M. [G] et Mme [C], par uniques conclusions notifiées le 4 août 2021, demandent à la cour de :
1/ déclarer irrecevables :
l’ensemble des demandes de M. [B] commençant par “dire et juger” dans la mesure où celles-ci ne sont pas des prétentions mais un rappel des moyens invoqués,
les demandes nouvelles en cause d’appel de ce dernier concernant la taille des arbres en application des dispositions d’une part de l’article 564 du code de procédure civile, d’autre part de l’article 750-1 du même code en l’absence de tentative de conciliation préalable,
2/ sur le fond :
confirmer le jugement déféré sauf en ce qu’il a :
retenu le plan de Mme [T] prévoyant la servitude avec le tracé le plus long,
rejeté leurs demandes reconventionnelles.
Ils demandent à la cour, statuant à de nouveau, de :
constater que la servitude s’arrête au milieu des deux bâtiments édifiés sur la parcelle du fonds dominant conformément au plan en page 189 de leur acte d’acquisition de 2016,
juger qu’ils subissent un trouble anormal de voisinage en raison du comportement intentionnellement nuisible de M. [B] et de son locataire,
par conséquent, condamner M. [B] :
à ne pas stationner ses véhicules, lui-même ou tous ses ayants cause et ayants droit, sur leur parcelle n° [Cadastre 7] sous astreinte de 500 € par infraction constatée passé le délai de quinze jours de la signification de l’arrêt à intervenir,
à mettre en oeuvre les procédures nécessaires à l’encontre de ses locataires pour mettre fin au harcèlement dont eux-mêmes sont victimes, sous astreinte de 500 € par jour de retard,
à leur payer les sommes de :
2 000 € à titre de dommages-intérêts pour trouble anormal de voisinage,
3 000 € à titre de dommages-intérêts pour procédure abusive,
3 000 € au titre des frais liés à la pollution de leur potager,
8 000 € en application de l’article 700 du code de procédure civile.
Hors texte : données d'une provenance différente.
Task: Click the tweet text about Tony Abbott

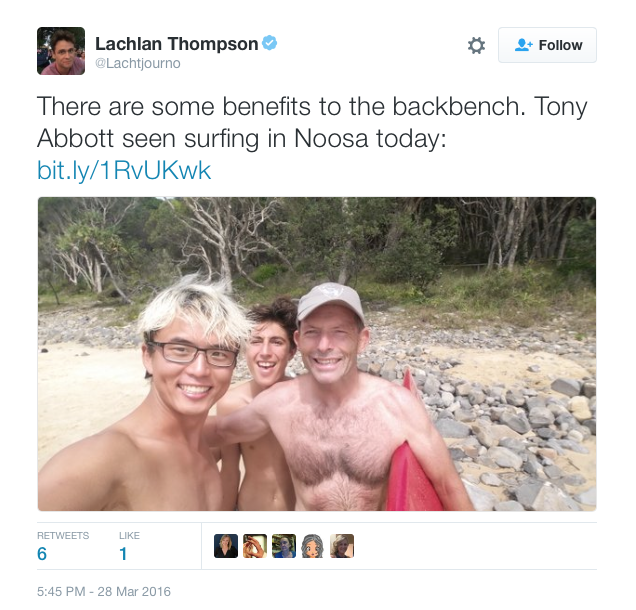Action: tap(312, 122)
Ils font valoir, sur le fond :
que le seul plan fixant l’assiette de la servitude de passage est celui figurant en page 189 de l’acte d’acquisition de leur propriété, le plan figurant en page 188, sur lequel le tracé de la servitude s’arrête dans le fonds servant, ne concernant que la seconde servitude prévue à l’acte pour accéder au regard pour l’égout faute de quoi il n’aurait aucun sens,
que le plan revendiqué par M. [B] ne leur est pas opposable car il n’a pas fait l’objet d’une publication foncière avec l’acte lui-même,
que, certes le plan invoqué par M. [B] comme annexé à l’acte de constitution de servitude prête à confusion, dès lors que le tracé figurant en pointillé y est légendé comme “servitude de passage au profit du lot vendu”,
mais que même à retenir ce plan invoqué par M. [B], le tracé qu’il comporte ne correspond pas à l’emprise de servitude revendiquée par ce dernier,
qu’en effet, M. [B] demande une extension de la servitude au-delà du tracé, en y adjoignant un virage non mentionné au plan lui permettant d’accéder au chemin situé à l’Ouest de sa parcelle,
que cette extension lui a été à bon droit refusé par le premier juge, dès lors qu’elle irait au-delà de la commune intention des parties,
que si par extraordinaire, la cour considérait que les plans annexés aux actes de vente ne sont pas clairs et qu’ils doivent être interprétés, il convient de s’en référer aux textes qui prévoient que le passage doit être pris du côté où le trajet est le plus court et le moins dommageable pour le fonds servant, ce qui conduit à confirmer le tracé invoqué par eux, qui mène directement à la propriété [B],
que dès lors qu’ils respectent la limite de l’assiette de la servitude, ils sont parfaitement en droit de se clore,
que les locataires de M. [B] leurs causent des troubles anormaux de voisinage (déversement de bois et stationnement de véhicules sur leur terrain, propos diffamatoires sur Facebook, huile de vidange répandue dans leur potager bio, installation d’une mare d’eau en limite de propriété propageant des moustiques) et M. [B] n’exerce pas les devoirs de propriétaire qui lui incombent pour faire cesser ces troubles.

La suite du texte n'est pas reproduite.